We drifted past a temple made of colossal whale ribs. Inside, I saw things that made my academic mind reel: statues carved from pearls the size of boulders, depicting beings with too many limbs and faces that resembled the constellations.

Vespera stopped at a garden of anemones that glowed with a soft, pulsing violet. She reached down and plucked a small, crystalline flower. She tucked it behind my ear, her touch lingering on my temple.

I reached out, my fingers trembling as I brushed the glowing marks on her shoulder. Her skin felt like wet marble, but it was warm now—or perhaps I was just becoming as cold as she was.

"Why me?" I asked, the bubbles rising from my lips. "There are billions of us. Why a man who wanted to disappear?"

Vespera leaned in, her ink-black hair wrapping around my neck like a living scarf. She didn't use the Hum this time. She pressed her lips to the pulse point on my neck. It wasn't a kiss; it was a claim.

[...Because you were the only one who didn't scream when the Silence spoke...]

For a moment, in that city of drowned stars, I forgot the lighthouse. I forgot the mainland. I forgot that I needed to breathe air to survive.

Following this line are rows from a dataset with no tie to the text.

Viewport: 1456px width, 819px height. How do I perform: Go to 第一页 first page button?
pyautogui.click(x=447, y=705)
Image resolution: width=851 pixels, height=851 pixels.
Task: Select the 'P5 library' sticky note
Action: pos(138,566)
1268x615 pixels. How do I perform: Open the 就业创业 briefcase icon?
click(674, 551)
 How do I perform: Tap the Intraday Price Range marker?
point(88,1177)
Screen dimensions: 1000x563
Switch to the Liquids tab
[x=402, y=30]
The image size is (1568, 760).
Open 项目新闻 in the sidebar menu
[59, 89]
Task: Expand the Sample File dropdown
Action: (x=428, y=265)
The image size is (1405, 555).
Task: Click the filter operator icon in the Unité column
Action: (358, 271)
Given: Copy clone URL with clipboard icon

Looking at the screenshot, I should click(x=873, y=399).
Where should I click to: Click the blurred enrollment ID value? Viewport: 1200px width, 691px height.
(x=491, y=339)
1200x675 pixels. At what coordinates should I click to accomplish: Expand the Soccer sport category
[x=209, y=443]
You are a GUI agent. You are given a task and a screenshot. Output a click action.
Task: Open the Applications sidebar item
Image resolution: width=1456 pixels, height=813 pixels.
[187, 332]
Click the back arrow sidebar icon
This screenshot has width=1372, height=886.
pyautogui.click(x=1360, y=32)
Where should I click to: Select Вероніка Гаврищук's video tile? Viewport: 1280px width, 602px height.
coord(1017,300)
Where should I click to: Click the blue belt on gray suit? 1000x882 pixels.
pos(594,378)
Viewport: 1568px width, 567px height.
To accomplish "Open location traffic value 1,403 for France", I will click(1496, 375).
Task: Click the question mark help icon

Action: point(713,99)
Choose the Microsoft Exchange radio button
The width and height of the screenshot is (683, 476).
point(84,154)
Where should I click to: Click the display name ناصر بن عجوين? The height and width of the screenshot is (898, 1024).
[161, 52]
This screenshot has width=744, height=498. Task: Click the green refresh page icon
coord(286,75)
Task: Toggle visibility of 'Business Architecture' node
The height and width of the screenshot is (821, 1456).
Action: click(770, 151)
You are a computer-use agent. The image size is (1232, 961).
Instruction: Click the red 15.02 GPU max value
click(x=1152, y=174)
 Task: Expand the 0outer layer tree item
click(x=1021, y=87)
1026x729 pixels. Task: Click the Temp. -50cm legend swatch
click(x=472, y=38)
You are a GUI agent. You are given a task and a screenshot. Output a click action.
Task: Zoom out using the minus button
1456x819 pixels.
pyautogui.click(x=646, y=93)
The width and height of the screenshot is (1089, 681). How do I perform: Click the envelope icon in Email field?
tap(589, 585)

But then, a shadow passed over us.

It wasn't a creature of the deep. It was a jagged, mechanical silhouette far above, cutting through the surface light. The rhythmic thrum-thrum-thrum of a high-powered engine vibrated through the water—a sound of iron, oil, and human intrusion.

Vespera's eyes turned a sharp, predatory red. Her grip on my hand tightened until I heard my bones groan.

[...They are coming for the Light, Elias Thorne...]

The "Mainland" had arrived. And they hadn't brought supplies. They had brought sonar.